Switching power provider in complex market generates no big savings

Australians are urged to shop around to save money on spiralling electricity bills. But a comprehensive survey of Victorian customers shows that the savings are minimal, and reinforces that the market is now so complex that finding the cheapest deals is a challenge, argues Bruce Mountain.

Sep 03, 2019, updated Sep 03, 2019
Photo: Tony Lewis/InDaily

Photo: Tony Lewis/InDaily

There has long been a vigorous debate about the many and varied reasons why electricity prices in Australia are so high.

An ACCC review found retail electricity markets mostly do not work in the interests of the customer – but this is only part of the story.

Another commonly accepted theory assumes that long-term customers of an electricity retailer pay a “loyalty tax” while those who switch every year save money.

But our research has found that Victorians who switch their energy providers typically save less than A$50 a year. This challenges the common understanding of how these markets work.

Questioning common wisdom

Working from the assumption that seeking better deals can save households significant amounts, governments throughout Australia have encouraged customers to switch retailers often.

Switching rates in Australia are actually very high, especially so in Victoria.

To test how well the theory matches reality, the Victorian government provided my colleagues and I with 50,000 real electricity bills uploaded by Victorian households to the government’s price comparison website in late 2018. (These households agreed their bills could be used for research purposes and bill uploads were voluntary.)

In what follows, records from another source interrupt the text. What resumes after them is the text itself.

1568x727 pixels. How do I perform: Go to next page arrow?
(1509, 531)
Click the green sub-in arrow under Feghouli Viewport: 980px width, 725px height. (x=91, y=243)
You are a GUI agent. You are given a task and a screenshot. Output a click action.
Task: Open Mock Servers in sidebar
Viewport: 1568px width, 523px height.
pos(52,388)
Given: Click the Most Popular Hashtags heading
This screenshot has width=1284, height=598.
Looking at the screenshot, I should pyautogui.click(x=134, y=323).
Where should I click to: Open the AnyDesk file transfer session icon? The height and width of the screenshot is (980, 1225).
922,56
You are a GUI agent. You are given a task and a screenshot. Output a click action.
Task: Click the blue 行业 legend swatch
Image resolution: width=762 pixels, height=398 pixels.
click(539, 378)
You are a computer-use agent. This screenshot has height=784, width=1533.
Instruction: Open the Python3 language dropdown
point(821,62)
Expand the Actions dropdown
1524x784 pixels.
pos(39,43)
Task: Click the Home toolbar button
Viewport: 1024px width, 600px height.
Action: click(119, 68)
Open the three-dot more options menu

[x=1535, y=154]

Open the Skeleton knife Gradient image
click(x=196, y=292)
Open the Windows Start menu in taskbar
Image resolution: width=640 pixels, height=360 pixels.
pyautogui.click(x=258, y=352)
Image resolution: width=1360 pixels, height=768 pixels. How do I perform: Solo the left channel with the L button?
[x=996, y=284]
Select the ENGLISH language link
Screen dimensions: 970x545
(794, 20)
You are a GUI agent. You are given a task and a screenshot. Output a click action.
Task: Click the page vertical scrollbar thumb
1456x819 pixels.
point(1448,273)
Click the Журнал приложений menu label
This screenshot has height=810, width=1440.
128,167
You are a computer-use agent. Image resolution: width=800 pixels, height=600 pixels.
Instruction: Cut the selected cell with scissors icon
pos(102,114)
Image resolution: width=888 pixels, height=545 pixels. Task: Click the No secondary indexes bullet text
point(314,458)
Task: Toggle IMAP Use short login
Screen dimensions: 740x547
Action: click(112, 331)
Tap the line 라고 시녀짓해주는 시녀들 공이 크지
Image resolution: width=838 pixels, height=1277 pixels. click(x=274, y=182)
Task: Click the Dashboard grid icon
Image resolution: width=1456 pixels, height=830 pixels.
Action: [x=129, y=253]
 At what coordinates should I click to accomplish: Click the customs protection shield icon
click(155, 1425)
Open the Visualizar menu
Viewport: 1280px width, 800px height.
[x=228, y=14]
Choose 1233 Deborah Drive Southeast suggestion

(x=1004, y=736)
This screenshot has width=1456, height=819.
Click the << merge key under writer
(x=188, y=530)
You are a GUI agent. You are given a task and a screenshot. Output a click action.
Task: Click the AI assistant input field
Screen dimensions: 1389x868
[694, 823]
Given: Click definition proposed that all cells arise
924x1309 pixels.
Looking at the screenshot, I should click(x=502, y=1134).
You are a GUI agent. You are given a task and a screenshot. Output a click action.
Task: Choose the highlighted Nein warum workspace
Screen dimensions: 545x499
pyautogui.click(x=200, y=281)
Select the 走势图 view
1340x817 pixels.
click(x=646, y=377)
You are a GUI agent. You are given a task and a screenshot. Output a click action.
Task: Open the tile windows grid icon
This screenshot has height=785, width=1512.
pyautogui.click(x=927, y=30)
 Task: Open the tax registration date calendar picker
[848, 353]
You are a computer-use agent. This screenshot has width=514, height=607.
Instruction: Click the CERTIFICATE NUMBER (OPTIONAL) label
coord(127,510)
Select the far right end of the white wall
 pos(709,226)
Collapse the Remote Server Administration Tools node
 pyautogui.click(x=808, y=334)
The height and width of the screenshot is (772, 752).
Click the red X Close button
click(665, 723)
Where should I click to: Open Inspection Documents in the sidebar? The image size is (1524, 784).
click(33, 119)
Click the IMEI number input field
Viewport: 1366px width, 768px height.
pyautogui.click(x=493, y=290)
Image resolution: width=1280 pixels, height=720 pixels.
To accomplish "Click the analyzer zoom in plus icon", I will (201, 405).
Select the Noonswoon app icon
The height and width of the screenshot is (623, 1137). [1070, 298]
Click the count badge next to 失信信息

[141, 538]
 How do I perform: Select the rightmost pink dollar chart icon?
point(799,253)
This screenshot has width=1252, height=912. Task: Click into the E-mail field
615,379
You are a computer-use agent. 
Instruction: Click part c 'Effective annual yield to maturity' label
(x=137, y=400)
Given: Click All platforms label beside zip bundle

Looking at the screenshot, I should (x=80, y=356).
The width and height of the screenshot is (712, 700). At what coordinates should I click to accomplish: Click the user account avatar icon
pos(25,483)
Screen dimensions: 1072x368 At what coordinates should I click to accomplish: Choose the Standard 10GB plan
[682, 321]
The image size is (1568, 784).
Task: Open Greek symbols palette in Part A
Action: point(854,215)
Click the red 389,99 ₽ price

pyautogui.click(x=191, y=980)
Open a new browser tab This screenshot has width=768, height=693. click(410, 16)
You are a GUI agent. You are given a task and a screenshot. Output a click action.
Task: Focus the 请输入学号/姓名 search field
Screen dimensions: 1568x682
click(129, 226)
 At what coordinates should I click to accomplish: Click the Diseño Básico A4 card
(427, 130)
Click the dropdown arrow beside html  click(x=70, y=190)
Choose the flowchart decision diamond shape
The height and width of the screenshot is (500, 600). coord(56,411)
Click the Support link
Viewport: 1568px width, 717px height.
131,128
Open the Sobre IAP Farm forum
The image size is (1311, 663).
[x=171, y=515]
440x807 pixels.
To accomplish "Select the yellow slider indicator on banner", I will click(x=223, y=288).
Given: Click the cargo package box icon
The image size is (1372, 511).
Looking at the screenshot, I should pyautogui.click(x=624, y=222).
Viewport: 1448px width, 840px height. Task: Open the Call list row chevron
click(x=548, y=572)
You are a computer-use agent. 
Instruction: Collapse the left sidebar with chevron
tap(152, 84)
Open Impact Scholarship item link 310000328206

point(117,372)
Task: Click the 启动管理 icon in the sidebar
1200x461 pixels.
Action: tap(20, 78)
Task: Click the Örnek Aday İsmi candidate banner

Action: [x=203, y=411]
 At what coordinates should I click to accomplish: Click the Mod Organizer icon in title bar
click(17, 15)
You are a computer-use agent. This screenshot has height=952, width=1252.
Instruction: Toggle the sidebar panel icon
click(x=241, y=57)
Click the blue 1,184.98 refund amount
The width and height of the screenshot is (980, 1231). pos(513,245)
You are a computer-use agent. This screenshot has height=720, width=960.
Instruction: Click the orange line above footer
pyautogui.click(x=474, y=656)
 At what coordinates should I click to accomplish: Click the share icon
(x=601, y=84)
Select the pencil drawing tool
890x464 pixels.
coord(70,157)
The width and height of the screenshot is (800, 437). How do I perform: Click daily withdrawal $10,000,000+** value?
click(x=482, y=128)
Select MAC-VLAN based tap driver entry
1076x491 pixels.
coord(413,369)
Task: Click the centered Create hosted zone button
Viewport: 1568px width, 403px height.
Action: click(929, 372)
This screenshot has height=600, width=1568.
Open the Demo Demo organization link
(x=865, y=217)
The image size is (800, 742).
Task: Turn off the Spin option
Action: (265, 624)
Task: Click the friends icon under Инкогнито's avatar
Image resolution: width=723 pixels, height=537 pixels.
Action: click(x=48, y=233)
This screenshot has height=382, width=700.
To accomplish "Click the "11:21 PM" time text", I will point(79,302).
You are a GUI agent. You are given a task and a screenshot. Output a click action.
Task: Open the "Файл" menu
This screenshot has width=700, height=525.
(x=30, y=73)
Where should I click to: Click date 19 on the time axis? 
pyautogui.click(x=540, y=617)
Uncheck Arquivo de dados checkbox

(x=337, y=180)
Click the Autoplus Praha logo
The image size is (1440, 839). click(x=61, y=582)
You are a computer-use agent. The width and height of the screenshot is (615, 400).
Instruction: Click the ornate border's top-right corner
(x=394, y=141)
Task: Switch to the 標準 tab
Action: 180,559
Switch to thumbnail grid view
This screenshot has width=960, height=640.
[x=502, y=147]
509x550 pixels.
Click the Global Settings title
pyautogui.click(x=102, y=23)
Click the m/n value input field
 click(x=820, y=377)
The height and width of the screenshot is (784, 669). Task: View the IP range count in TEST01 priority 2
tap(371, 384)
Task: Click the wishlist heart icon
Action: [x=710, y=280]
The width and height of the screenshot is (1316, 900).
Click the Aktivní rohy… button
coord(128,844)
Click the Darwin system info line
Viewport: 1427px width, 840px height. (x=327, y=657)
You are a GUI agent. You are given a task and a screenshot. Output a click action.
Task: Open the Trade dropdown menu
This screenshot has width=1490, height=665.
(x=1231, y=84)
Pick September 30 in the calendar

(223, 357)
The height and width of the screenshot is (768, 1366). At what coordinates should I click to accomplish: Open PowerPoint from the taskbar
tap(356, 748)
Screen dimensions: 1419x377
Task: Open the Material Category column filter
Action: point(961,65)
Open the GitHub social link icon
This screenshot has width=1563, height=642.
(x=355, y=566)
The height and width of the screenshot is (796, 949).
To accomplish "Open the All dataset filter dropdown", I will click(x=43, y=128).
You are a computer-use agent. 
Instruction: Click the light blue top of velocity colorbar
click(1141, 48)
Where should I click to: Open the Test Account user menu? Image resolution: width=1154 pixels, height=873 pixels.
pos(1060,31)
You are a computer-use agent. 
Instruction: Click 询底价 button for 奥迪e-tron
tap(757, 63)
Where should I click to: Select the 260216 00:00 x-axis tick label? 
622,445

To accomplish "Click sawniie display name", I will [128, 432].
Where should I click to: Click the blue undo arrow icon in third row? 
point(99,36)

Our sample is reasonably representative of the population, although we think these customers may be a little more engaged with the energy market than typical Victorians.

What we found challenges the commonly accepted theory of how the retail market works. As it turns out, for most customers, switching retailers does not greatly reduce the amount of money they leave on the table (the difference between their annual bills and the market’s best offers).

The typical customer that has not switched energy retailers in the last year could have saved A$281 per year (about 20% of their bill) if they had signed up to the best possible deal.

But in reality, customers that did switch retailers in the last year saved only A$45 a year, or about 3% of their annual bill.

This suggests that customers are not switching to the best possible deals. A A$45 saving is not a great reward for the time and effort they would have spent searching and then switching.

The first reaction of many economists to our finding would be that the retail market is working: the competitive pressures from switchers shows profits have been competed away and there is now little to be gained from switching.

From this perspective, those who did not switch could rest easy that the market was working for them. This is, after all, how many markets work. I am often amazed at the quality of many things I buy, and their prices that fall without me having to do anything to bring it about.

However, this does not seem to be the full picture in the electricity market. All customers, switchers and remainers, are typically paying some 20% more than the cheapest available option.

And it’s not that there are just one or two fantastic deals that customers are missing – there is a good number of much cheaper deals that they are not finding.

We also cannot assume customers are looking for other qualities, like customer service, instead of lower prices: saving money is by far the main reason customers switch.

Why is this happening?

Our finding begs an explanation. We suggest it starts with the observation that while electricity is extremely valuable, it’s just a utility.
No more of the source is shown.